Tom et Léa se battent pour vivre dans leur yourte, à Arrout, en Couserans
07/07/2010 | 21:25
© MidiNews 2010

L’histoire commence en 2007, quand Tom et Léa, originaires de Franche Comté, passant par là un peu par hasard,  choisissent de s’installer en Couserans, très précisément sur la commune d’Arrout, soixante dix habitants, dont ils sont tombés amoureux, comme beaucoup des nouveaux habitants de ce pays préservé.

N’appelle-t-on pas le Couserans «L’île des Pyrénées» ?

Lui est biologiste de formation, aujourd’hui spécialisé dans les travaux acrobatiques, tel l’élagage, elle, rêve de faire du maraîchage.

Ils vont trouver Georges Garié, alors maire du village, humaniste et poète à ses heures (voir notre article du 22/02/2010) , à la recherche d’un logement.

Mais, contrairement à ce que l’on croit quelquefois, les logements sont rares en Couserans, ou alors hors de prix, résidences secondaires obligent.

En attendant, ils construisent une yourte, puisque, faute de trouver une maison ici, ils ont finalement fait le choix de ce type d’habitat !

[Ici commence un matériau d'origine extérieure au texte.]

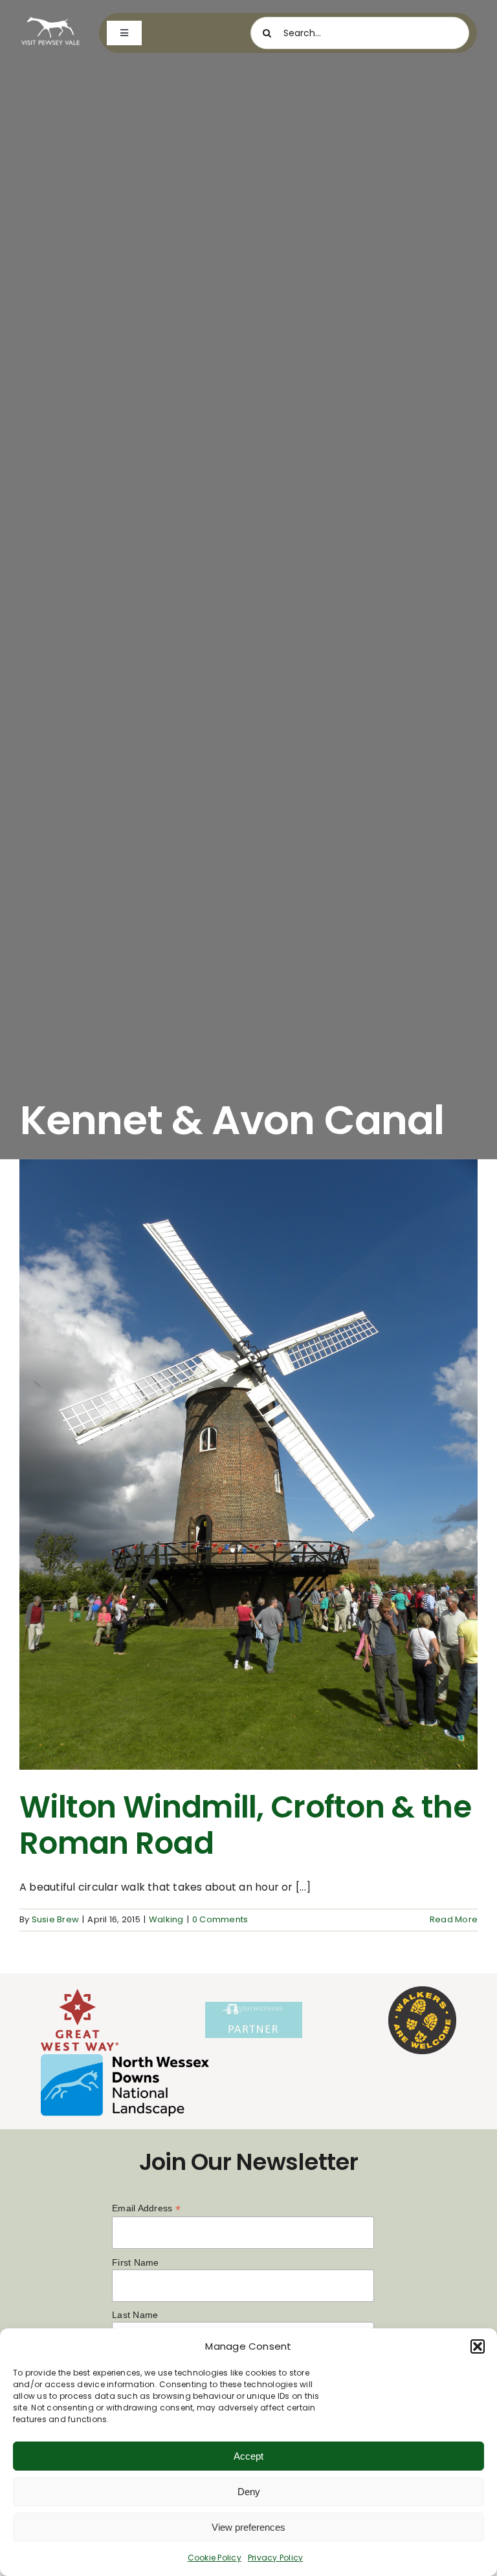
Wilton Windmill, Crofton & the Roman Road (245, 1825)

Un arrotois accepte de leur prêter un terrain, très pentu, abandonné et en friche depuis longtemps, en échange de l’entretien dudit terrain.
Marché conclu !

En quelques mois, et au prix d’un travail qui force l’admiration, le jeune couple remet le chemin en état, restaure la source, installe cet habitat que leur semble le plus adapté à la vie qu’ils ont choisi,  au plus proche de la nature, sans risque de dommage pour celle-ci.

Ils mettent même en place un jardin, suspendu pour cause de pente excessive.
Nous sommes en juillet 2008.

Une fois cette installation mise en place, ils réalisent un vieux rêve, et partent pour un an en Asie Centrale.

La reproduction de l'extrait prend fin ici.